• _EXCERPTED RECORDS_

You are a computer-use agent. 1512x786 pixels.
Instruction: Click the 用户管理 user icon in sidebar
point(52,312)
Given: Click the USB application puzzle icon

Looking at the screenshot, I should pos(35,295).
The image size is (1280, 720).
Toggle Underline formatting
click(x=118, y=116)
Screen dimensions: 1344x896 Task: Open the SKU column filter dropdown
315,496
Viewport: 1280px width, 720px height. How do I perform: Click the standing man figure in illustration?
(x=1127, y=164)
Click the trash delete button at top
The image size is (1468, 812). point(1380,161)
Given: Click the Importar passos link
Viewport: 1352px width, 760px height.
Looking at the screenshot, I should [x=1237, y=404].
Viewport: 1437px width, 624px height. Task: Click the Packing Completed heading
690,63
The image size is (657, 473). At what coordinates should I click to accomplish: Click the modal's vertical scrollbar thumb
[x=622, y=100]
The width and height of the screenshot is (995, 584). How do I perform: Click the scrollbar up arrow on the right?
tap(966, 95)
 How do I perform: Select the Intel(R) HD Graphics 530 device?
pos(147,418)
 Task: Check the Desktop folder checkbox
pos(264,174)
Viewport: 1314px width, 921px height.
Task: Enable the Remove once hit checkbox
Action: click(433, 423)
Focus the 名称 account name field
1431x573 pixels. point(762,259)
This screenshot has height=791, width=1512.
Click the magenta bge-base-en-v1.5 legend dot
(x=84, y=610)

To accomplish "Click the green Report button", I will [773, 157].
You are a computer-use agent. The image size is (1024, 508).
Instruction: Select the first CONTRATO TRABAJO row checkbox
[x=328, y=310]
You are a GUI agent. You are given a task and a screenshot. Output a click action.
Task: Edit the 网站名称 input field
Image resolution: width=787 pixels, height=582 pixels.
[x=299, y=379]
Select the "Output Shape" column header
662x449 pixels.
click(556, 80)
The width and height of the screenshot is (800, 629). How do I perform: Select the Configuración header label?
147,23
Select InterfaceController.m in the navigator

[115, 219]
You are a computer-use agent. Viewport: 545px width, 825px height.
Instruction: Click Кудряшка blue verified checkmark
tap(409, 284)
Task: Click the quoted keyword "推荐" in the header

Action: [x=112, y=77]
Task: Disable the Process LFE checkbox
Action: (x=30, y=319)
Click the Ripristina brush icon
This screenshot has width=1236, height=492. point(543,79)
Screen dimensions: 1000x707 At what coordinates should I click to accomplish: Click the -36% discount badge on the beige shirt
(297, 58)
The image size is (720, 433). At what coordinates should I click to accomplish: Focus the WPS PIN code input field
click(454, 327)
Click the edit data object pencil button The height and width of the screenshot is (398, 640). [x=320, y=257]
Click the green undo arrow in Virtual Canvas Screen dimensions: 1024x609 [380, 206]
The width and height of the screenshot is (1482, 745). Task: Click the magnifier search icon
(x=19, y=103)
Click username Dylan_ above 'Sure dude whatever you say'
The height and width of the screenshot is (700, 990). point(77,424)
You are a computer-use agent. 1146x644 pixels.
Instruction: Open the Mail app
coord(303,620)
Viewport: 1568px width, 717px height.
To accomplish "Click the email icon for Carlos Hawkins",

• _REQUIRED WORK_
Output the listing exactly, from first line to last.

• _RESPONSE TO THE EXERCISE_
You are a computer-use agent. 1512x786 pixels.
Instruction: Click the 用户管理 user icon in sidebar
point(52,312)
Given: Click the USB application puzzle icon

Looking at the screenshot, I should pos(35,295).
The image size is (1280, 720).
Toggle Underline formatting
click(x=118, y=116)
Screen dimensions: 1344x896 Task: Open the SKU column filter dropdown
315,496
Viewport: 1280px width, 720px height. How do I perform: Click the standing man figure in illustration?
(x=1127, y=164)
Click the trash delete button at top
The image size is (1468, 812). point(1380,161)
Given: Click the Importar passos link
Viewport: 1352px width, 760px height.
Looking at the screenshot, I should [x=1237, y=404].
Viewport: 1437px width, 624px height. Task: Click the Packing Completed heading
690,63
The image size is (657, 473). At what coordinates should I click to accomplish: Click the modal's vertical scrollbar thumb
[x=622, y=100]
The width and height of the screenshot is (995, 584). How do I perform: Click the scrollbar up arrow on the right?
tap(966, 95)
 How do I perform: Select the Intel(R) HD Graphics 530 device?
pos(147,418)
 Task: Check the Desktop folder checkbox
pos(264,174)
Viewport: 1314px width, 921px height.
Task: Enable the Remove once hit checkbox
Action: click(433, 423)
Focus the 名称 account name field
1431x573 pixels. point(762,259)
This screenshot has height=791, width=1512.
Click the magenta bge-base-en-v1.5 legend dot
(x=84, y=610)

To accomplish "Click the green Report button", I will [773, 157].
You are a computer-use agent. The image size is (1024, 508).
Instruction: Select the first CONTRATO TRABAJO row checkbox
[x=328, y=310]
You are a GUI agent. You are given a task and a screenshot. Output a click action.
Task: Edit the 网站名称 input field
Image resolution: width=787 pixels, height=582 pixels.
[x=299, y=379]
Select the "Output Shape" column header
662x449 pixels.
click(556, 80)
The width and height of the screenshot is (800, 629). How do I perform: Select the Configuración header label?
147,23
Select InterfaceController.m in the navigator

[115, 219]
You are a computer-use agent. Viewport: 545px width, 825px height.
Instruction: Click Кудряшка blue verified checkmark
tap(409, 284)
Task: Click the quoted keyword "推荐" in the header

Action: [x=112, y=77]
Task: Disable the Process LFE checkbox
Action: (x=30, y=319)
Click the Ripristina brush icon
This screenshot has width=1236, height=492. point(543,79)
Screen dimensions: 1000x707 At what coordinates should I click to accomplish: Click the -36% discount badge on the beige shirt
(297, 58)
The image size is (720, 433). At what coordinates should I click to accomplish: Focus the WPS PIN code input field
click(454, 327)
Click the edit data object pencil button The height and width of the screenshot is (398, 640). [x=320, y=257]
Click the green undo arrow in Virtual Canvas Screen dimensions: 1024x609 [380, 206]
The width and height of the screenshot is (1482, 745). Task: Click the magnifier search icon
(x=19, y=103)
Click username Dylan_ above 'Sure dude whatever you say'
The height and width of the screenshot is (700, 990). point(77,424)
You are a computer-use agent. 1146x644 pixels.
Instruction: Open the Mail app
coord(303,620)
Viewport: 1568px width, 717px height.
To accomplish "Click the email icon for Carlos Hawkins",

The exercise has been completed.